### YOUR OBJECTIVE
Write out the entries exactly, pictures excluded.
DATASET EXCERPTS Start Marker
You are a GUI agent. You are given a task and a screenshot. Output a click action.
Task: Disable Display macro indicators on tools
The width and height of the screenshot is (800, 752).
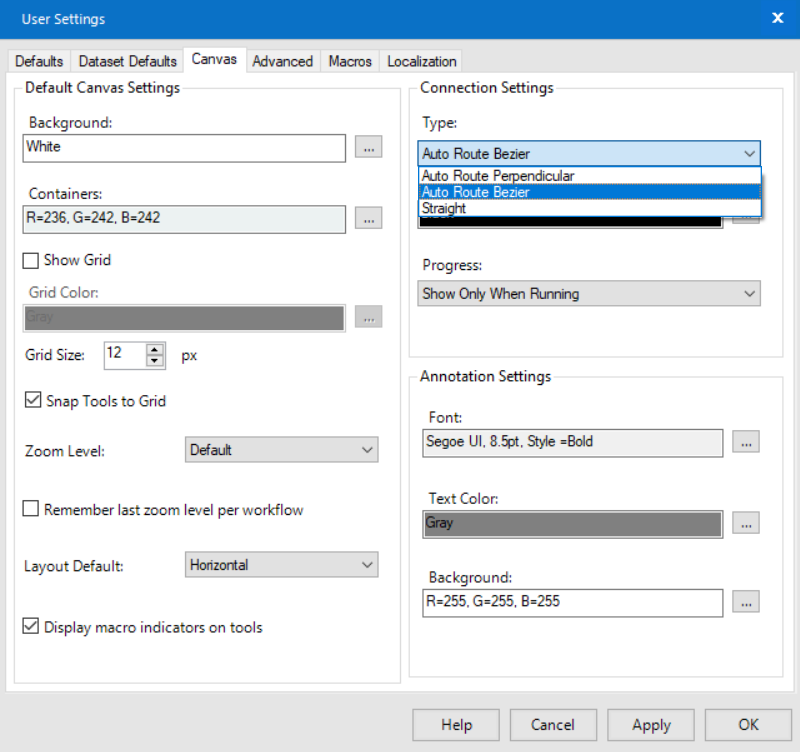[x=32, y=628]
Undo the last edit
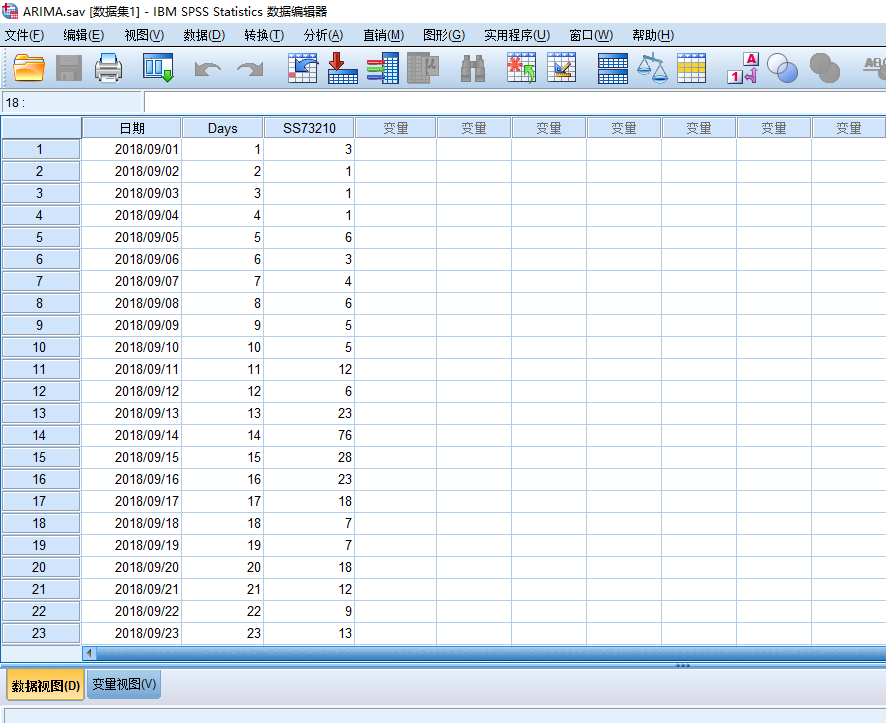886x723 pixels. click(205, 68)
DATASET EXCERPTS End Marker
### EXERCISE SOLUTION
You are a GUI agent. You are given a task and a screenshot. Output a click action.
Task: Disable Display macro indicators on tools
The width and height of the screenshot is (800, 752).
[x=32, y=628]
Undo the last edit
886x723 pixels. click(205, 68)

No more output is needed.